Между тем, меня никто не трогал, и я продолжал жить совершенно открыто, находясь, однако, все время под влиянием глубокого душевного разлада. Мне не хотелось думать об отъезде, предпринимать к тому какие-либо шаги, не хотелось, главным образом, покидать дорогих близких людей, с которыми я только что соединился после 7-ми месячной разлуки, не хватало решимости пускаться опять в неизвестность какого-то скитания и бросить на произвол судьбы насиженном место и привычную обстановку, напоминавшую на каждом шагу прежнюю мою жизнь.
А с другой стороны внутренний голос говорил мне, что надо уехать, пора уйти из опасных условий ежеминутного страха и пренебречь всем, во имя спасения главного – жизни. И этот голос говорил все громче и громче, по мере того, что творившийся кругом ужас становился все более и более грозным.
Расстреляли 83-летнего старика – Протоиерея Ставровского, потопили на взморье, между Петербургом и Кронштадтом, массу офицеров, расстреляли В. Ф. Трепова, появился список заложников, испещренный знакомыми именами, разгромили английское посольство, убили в нем Лейтенанта Кроми и выбросили его труп па Набережную.
Намеки знакомых становились все настойчивее и упорнее, и мы стали наводить стороной оправки как и куда можно уехать. Но ответы получались один другого менее и менее утешительные. Становилось ясно, что получить открыто заграничный паспорт, как это удалось Графине Клейнмихель, и выехать открыто хотя бы в Финляндию нам не удастся, ибо мне не только не дадут паспорта, но самое обращение за ним вызовет бесспорно немедленный арест, занесение в список заложников и неминуемую гибель. Пример Князя П. П. Волконского служил тому явным подтверждением. Столь же грустные умозаключения получились и в отношении возможности побега. Из всех сведений было ясно, что попытка побега, особенно с женой, почти неосуществима и сопряжена, во всяком случае, с величайшим риском.
Большинство моих деловых знакомых – Покровский, Лопухин, Ельяшевич, да и многие другие, находили даже, что переодевание, сбривание бороды, хулиганская наружность – просто недостойны меня, помимо величайшего риска – быть опознанным и, следовательно, немедленно застреленным.
К этой поре относится один эпизод, который казался мне тогда просто непонятным и разъяснился уже впоследствии, когда я был за рубежом.
Я не paз говорю в моих Воспоминаниях о моих добрых, хотя и чисто деловых отношениях с Генералом Поливановым, не только в ту пору, когда я был Министром Финансов и затем Председателем Совета Министров, но и потом, во время войны.
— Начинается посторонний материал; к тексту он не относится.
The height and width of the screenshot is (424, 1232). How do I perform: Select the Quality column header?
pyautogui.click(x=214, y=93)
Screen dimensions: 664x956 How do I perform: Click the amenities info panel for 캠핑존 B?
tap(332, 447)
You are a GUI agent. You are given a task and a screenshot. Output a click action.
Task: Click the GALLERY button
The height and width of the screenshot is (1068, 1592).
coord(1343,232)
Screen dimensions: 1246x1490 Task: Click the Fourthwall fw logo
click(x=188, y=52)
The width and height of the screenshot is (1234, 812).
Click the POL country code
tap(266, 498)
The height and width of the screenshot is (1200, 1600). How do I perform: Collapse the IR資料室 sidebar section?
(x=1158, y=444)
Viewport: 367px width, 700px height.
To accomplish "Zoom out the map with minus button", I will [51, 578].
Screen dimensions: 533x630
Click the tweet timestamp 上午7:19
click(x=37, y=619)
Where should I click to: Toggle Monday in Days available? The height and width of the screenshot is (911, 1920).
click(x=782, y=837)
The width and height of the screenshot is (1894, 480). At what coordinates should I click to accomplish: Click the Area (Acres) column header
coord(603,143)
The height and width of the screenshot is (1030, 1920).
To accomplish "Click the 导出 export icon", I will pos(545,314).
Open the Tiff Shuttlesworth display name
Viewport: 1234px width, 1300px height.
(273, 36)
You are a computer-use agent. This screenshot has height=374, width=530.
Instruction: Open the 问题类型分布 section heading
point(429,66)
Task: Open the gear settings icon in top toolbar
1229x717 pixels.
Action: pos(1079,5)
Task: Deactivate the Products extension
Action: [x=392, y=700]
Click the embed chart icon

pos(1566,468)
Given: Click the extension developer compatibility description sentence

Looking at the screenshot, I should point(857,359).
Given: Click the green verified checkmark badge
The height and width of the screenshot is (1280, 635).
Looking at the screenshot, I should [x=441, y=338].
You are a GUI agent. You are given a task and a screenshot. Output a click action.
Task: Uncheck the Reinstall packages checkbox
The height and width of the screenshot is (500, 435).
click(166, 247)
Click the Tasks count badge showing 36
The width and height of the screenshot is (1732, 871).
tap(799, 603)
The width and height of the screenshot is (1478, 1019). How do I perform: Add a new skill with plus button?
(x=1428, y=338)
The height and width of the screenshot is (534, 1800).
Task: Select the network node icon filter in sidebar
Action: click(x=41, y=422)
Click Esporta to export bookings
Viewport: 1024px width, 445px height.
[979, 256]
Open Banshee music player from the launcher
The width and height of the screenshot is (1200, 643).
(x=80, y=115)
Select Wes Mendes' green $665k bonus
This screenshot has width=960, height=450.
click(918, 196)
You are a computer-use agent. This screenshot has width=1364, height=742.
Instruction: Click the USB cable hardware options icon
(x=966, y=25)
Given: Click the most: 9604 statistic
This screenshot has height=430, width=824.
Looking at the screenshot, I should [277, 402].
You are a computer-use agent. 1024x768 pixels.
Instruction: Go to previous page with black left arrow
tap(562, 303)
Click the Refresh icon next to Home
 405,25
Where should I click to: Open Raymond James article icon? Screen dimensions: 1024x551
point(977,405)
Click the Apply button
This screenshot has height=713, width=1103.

Когда я был освобожден из заключения, Генерал Поливанов пришел навестить меня, и мы виделись с ним нисколько раз у него до его ареста, обсуждая начатые им приготовления к записи его Воспоминаний недавней поры. После его ареста я не раз заходил к его жене, стараясь поддерживать ее морально в постигшем ее горе и настойчиво прося заходить к нам, чтобы вместе коротать тяжелые дни. Она ни разу не пришла к нам.
В конце августа или начале сентября, Генерал Поливанов был освобожден из Дерябинских казарм на Васильевском острове и тоже ко мне не зашел. Мы встретились с ним в церкви Св. Пантелеймона на улице того же наименования, и он подошел ко мне, чтобы поблагодарить за внимание, оказанное его жене, но на вопрос, что предполагает он теперь делать, ответил уклончиво, сказавши – «буду ждать очевидного нового ареста».
На повторное, приглашение мое видеться со мною, пользуясь близким соседством, он ответил также уклончиво и ни разу не зашел ко мне до самого побега моего заграницу и только однажды, встретившись на улице, молча прошел мимо меня, поклонился и не остановился. Разгадку это то странного отношения я нашел только впоследствии, уже в эмиграции, когда нам стало известно участие, принятое им в советской службе и выразившееся, как сообщалось в газетах, в разработке рижского договора с соседними, отделившимися от России, государствами.